Rewrite the listing below so that "Output a click action" becomes "Return a single click action" wherever it occurs, with everything else left unchanged.

Records from a data collection:
= = =
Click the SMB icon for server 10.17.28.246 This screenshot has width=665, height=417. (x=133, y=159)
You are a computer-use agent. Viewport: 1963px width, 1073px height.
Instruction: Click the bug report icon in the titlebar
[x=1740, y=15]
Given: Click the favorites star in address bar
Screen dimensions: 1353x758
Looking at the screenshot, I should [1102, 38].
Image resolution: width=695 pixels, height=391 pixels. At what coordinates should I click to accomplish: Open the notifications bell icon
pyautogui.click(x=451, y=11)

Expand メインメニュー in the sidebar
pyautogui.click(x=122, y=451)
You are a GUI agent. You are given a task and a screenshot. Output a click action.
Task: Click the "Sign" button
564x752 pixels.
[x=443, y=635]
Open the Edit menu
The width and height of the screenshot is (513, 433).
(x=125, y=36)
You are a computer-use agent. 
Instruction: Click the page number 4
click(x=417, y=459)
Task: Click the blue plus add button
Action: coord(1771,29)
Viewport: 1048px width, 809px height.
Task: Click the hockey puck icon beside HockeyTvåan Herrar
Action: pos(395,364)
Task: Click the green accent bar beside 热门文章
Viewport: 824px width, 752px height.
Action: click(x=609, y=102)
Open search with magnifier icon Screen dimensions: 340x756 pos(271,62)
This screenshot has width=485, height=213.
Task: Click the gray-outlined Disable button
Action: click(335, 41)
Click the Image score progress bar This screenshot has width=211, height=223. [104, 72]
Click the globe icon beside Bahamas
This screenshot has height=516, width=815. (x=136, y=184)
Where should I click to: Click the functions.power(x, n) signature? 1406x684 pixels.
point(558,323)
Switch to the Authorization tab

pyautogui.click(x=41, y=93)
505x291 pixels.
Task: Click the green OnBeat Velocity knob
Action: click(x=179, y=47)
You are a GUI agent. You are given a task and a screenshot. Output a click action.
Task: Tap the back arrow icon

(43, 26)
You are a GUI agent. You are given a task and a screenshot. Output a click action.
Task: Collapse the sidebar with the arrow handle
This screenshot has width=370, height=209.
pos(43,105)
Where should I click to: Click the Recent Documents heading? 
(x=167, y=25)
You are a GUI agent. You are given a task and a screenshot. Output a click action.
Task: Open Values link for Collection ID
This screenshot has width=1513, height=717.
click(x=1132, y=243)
= = =
RESPONSE:
Click the SMB icon for server 10.17.28.246 This screenshot has width=665, height=417. (x=133, y=159)
You are a computer-use agent. Viewport: 1963px width, 1073px height.
Instruction: Click the bug report icon in the titlebar
[x=1740, y=15]
Given: Click the favorites star in address bar
Screen dimensions: 1353x758
Looking at the screenshot, I should [1102, 38].
Image resolution: width=695 pixels, height=391 pixels. At what coordinates should I click to accomplish: Open the notifications bell icon
pyautogui.click(x=451, y=11)

Expand メインメニュー in the sidebar
pyautogui.click(x=122, y=451)
You are a GUI agent. You are given a task and a screenshot. Return a single click action.
Task: Click the "Sign" button
564x752 pixels.
[x=443, y=635]
Open the Edit menu
The width and height of the screenshot is (513, 433).
(x=125, y=36)
You are a computer-use agent. 
Instruction: Click the page number 4
click(x=417, y=459)
Task: Click the blue plus add button
Action: coord(1771,29)
Viewport: 1048px width, 809px height.
Task: Click the hockey puck icon beside HockeyTvåan Herrar
Action: pos(395,364)
Task: Click the green accent bar beside 热门文章
Viewport: 824px width, 752px height.
Action: click(x=609, y=102)
Open search with magnifier icon Screen dimensions: 340x756 pos(271,62)
This screenshot has width=485, height=213.
Task: Click the gray-outlined Disable button
Action: click(335, 41)
Click the Image score progress bar This screenshot has width=211, height=223. [104, 72]
Click the globe icon beside Bahamas
This screenshot has height=516, width=815. (x=136, y=184)
Where should I click to: Click the functions.power(x, n) signature? 1406x684 pixels.
point(558,323)
Switch to the Authorization tab

pyautogui.click(x=41, y=93)
505x291 pixels.
Task: Click the green OnBeat Velocity knob
Action: click(x=179, y=47)
You are a GUI agent. You are given a task and a screenshot. Return a single click action.
Task: Tap the back arrow icon

(43, 26)
You are a GUI agent. You are given a task and a screenshot. Return a single click action.
Task: Collapse the sidebar with the arrow handle
This screenshot has width=370, height=209.
pos(43,105)
Where should I click to: Click the Recent Documents heading? 
(x=167, y=25)
You are a GUI agent. You are given a task and a screenshot. Return a single click action.
Task: Open Values link for Collection ID
This screenshot has width=1513, height=717.
click(x=1132, y=243)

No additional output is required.